## THE TASKS
(1) According to the Sam3VideoPredictor documentation, which video loader backends can be chosen?
(2) Write the next part of the Sam3VideoPredictor documentation, picking up right after its final line.

## TEXT PROVIDED
Overview
The Sam3VideoPredictor class provides a session-based API for video instance segmentation and tracking. It manages inference states across video frames and supports text, point, and box prompts.
Class Initialization
from sam3.model.sam3_video_predictor import Sam3VideoPredictor
predictor = Sam3VideoPredictor(
checkpoint_path=None,
bpe_path=None,
has_presence_token=True,
geo_encoder_use_img_cross_attn=True,
strict_state_dict_loading=True,
async_loading_frames=False,
video_loader_type="cv2",
apply_temporal_disambiguation=True,
compile=False
)
Parameters
Path to model checkpoint. If None, loads from Hugging Face.
Path to BPE tokenizer file.
Whether to use presence token for object detection.
geo_encoder_use_img_cross_attn
Whether geometry encoder uses image cross-attention.
strict_state_dict_loading
Whether to enforce strict checkpoint loading.
Whether to load video frames asynchronously.
Video loader backend: "cv2" or "pyav".
apply_temporal_disambiguation
Whether to apply temporal disambiguation heuristics.
Whether to compile the model for better performance.
Methods
handle_request
Dispatch a request to the predictor.
response = predictor.handle_request(request)
Request dictionary with type field and type-specific parameters.
Response dictionary with request-specific fields.
handle_stream_request
Dispatch a streaming request (yields results).
for response in predictor.handle_stream_request(request):
# Process each frame's results
process(response)
Request Types
start_session
Start a new inference session on a video or image.
request = {
"type": "start_session",
"resource_path": "/path/to/video.mp4",
"session_id": "optional-session-id" # Auto-generated if not provided
}
response = predictor.handle_request(request)
session_id = response["session_id"]
Parameters:
resource_path (str): Path to video file (MP4) or directory with JPEG frames, or image file
session_id (str, optional): Session identifier (auto-generated if not provided)
Returns:
session_id (str): The session identifier
add_prompt
Add text, point, or box prompt on a specific frame.
request = {
"type": "add_prompt",
"session_id": session_id,
"frame_index": 0,
"text": "person", # Optional
"points": [[500, 375]], # Optional: list of [x, y]
"point_labels": [1], # Optional: 1=foreground, 0=background
"bounding_boxes": [[0.3, 0.4, 0.2, 0.3]], # Optional: [cx, cy, w, h] normalized
"bounding_box_labels": [1], # Optional: 1=positive, 0=negative
"obj_id": None # Optional: assign to existing object ID
}
response = predictor.handle_request(request)
frame_idx = response["frame_index"]
outputs = response["outputs"] # Segmentation results
Parameters:
session_id (str, required): Session identifier
frame_index (int, required): Frame index to add prompt on
text (str, optional): Text description of object
points (list, optional): List of [x, y] point coordinates
point_labels (list, optional): List of point labels (1 or 0)

## GIVEN INFORMATION
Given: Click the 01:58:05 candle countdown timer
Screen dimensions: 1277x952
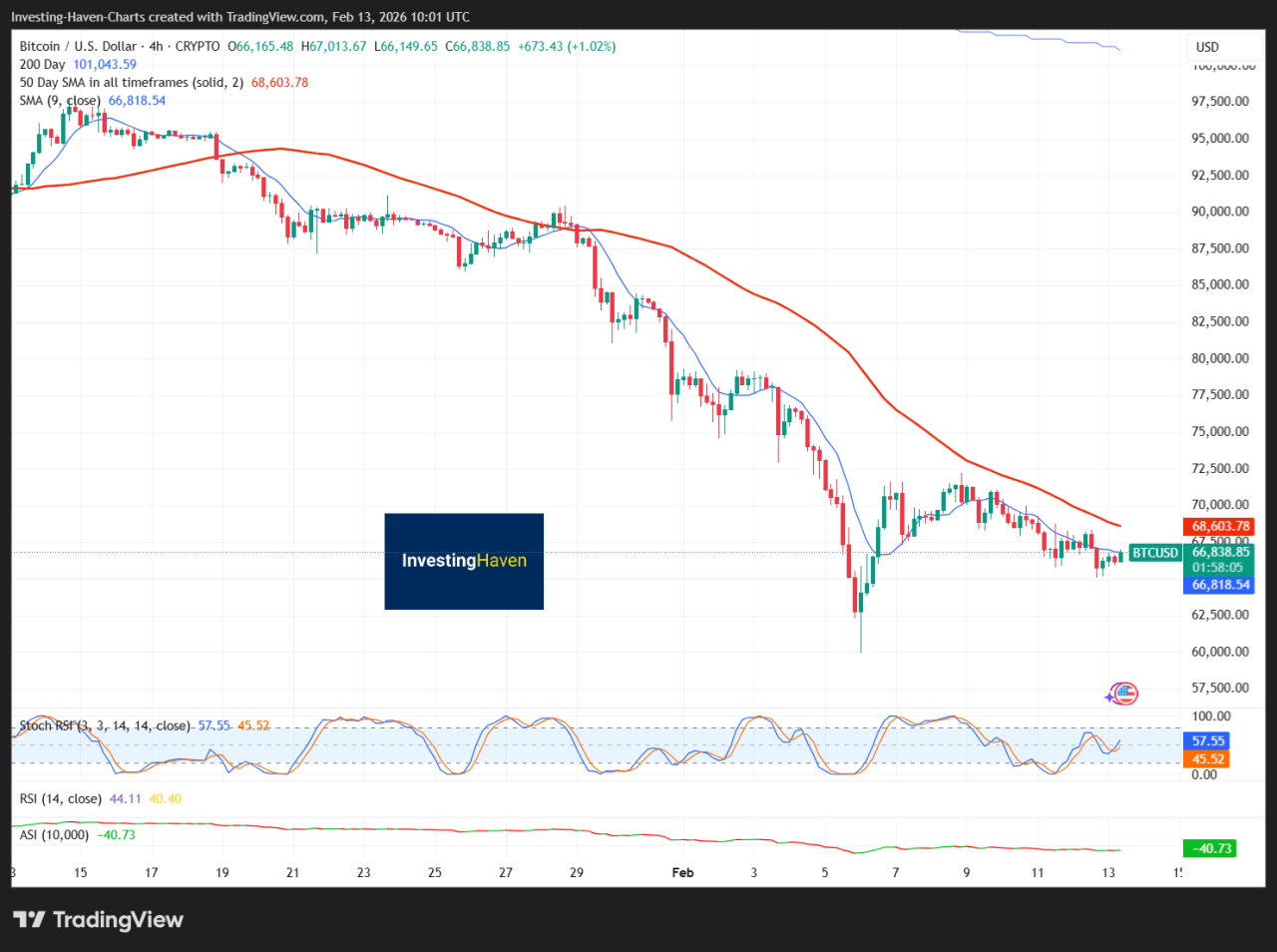Looking at the screenshot, I should [1218, 569].
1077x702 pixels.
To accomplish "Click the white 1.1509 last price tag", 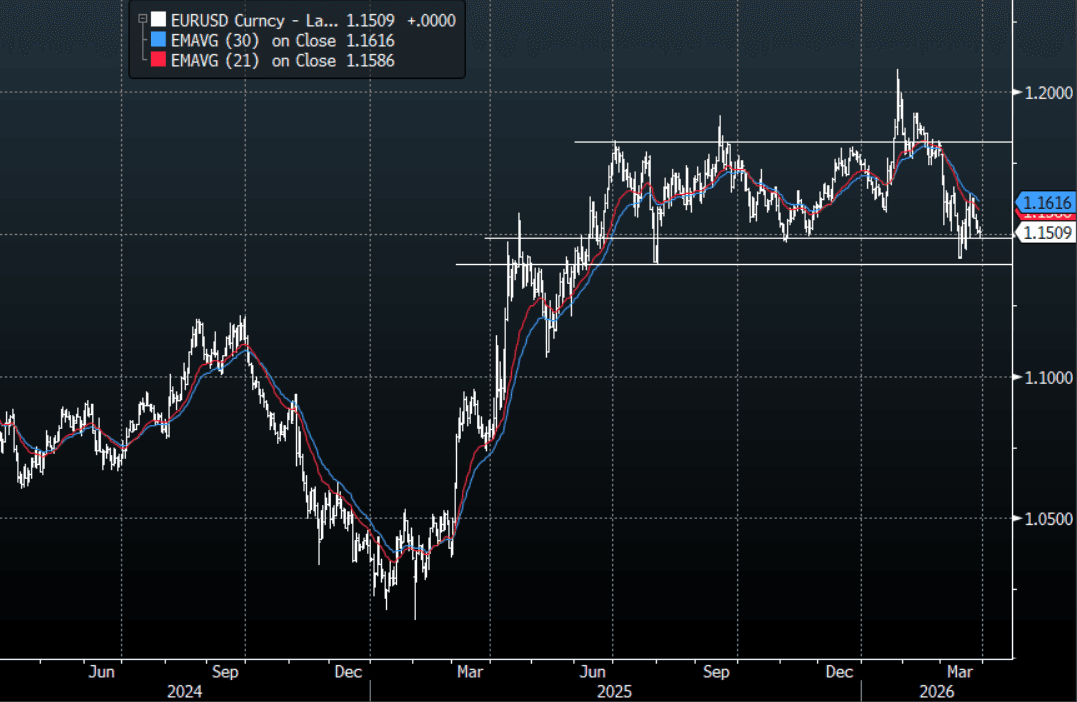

## EXERCISE ANSWERS
(1) "cv2" or "pyav"

(2)
bounding_boxes (list, optional): List of boxes in [cx, cy, w, h] normalized format
bounding_box_labels (list, optional): List of box labels (1 or 0)
obj_id (int, optional): Object ID to assign prompt to
Returns:
frame_index (int): The frame index
outputs (dict): Segmentation masks and metadata
propagate_in_video
Propagate prompts across video frames (streaming).
request = {
"type": "propagate_in_video",
"session_id": session_id,
"propagation_direction": "both", # "forward", "backward", or "both"
"start_frame_index": 0, # Optional: default is first prompted frame
"max_frame_num_to_track": None # Optional: default is all frames
}
for response in predictor.handle_stream_request(request):
frame_idx = response["frame_index"]
outputs = response["outputs"]
# Process masks for this frame
process_frame(frame_idx, outputs)
Parameters:
session_id (str, required): Session identifier
propagation_direction (str): Direction to propagate: "forward", "backward", or "both"
start_frame_index (int, optional): Starting frame index
max_frame_num_to_track (int, optional): Maximum number of frames to track
Yields:
frame_index (int): Current frame index
outputs (dict): Segmentation outputs for the frame
remove_object
Remove an object from tracking.
request = {
"type": "remove_object",
"session_id": session_id,
"obj_id": 1,
"is_user_action": True
}
response = predictor.handle_request(request)
Parameters:
session_id (str, required): Session identifier
obj_id (int, required): Object ID to remove
is_user_action (bool): Whether this is a user-initiated action
reset_session
Reset session to initial state.
request = {
"type": "reset_session",
"session_id": session_id
}
response = predictor.handle_request(request)
close_session
Close and clean up a session.
request = {
"type": "close_session",
"session_id": session_id
}
response = predictor.handle_request(request)
Example Usage
Basic Video Segmentation
from sam3.model.sam3_video_predictor import Sam3VideoPredictor
# Initialize predictor
predictor = Sam3VideoPredictor()
# Start session
response = predictor.handle_request({
"type": "start_session",
"resource_path": "video.mp4"
})
session_id = response["session_id"]
# Add text prompt on first frame
predictor.handle_request({
"type": "add_prompt",
"session_id": session_id,
"frame_index": 0,
"text": "person"
})
# Propagate through video
for response in predictor.handle_stream_request({
"type": "propagate_in_video",
"session_id": session_id,
"propagation_direction": "forward"
}):
frame_idx = response["frame_index"]
outputs = response["outputs"]
print(f"Frame {frame_idx}: {len(outputs)} objects tracked")
# Clean up
predictor.handle_request({
"type": "close_session",
"session_id": session_id
})
Interactive Tracking with Points
# Start session
response = predictor.handle_request({
"type": "start_session",
"resource_path": "video.mp4"
})
session_id = response["session_id"]
# Add point prompt
response = predictor.handle_request({
"type": "add_prompt",
"session_id": session_id,
"frame_index": 0,
"points": [[640, 360]], # Click at center
"point_labels": [1] # Foreground
})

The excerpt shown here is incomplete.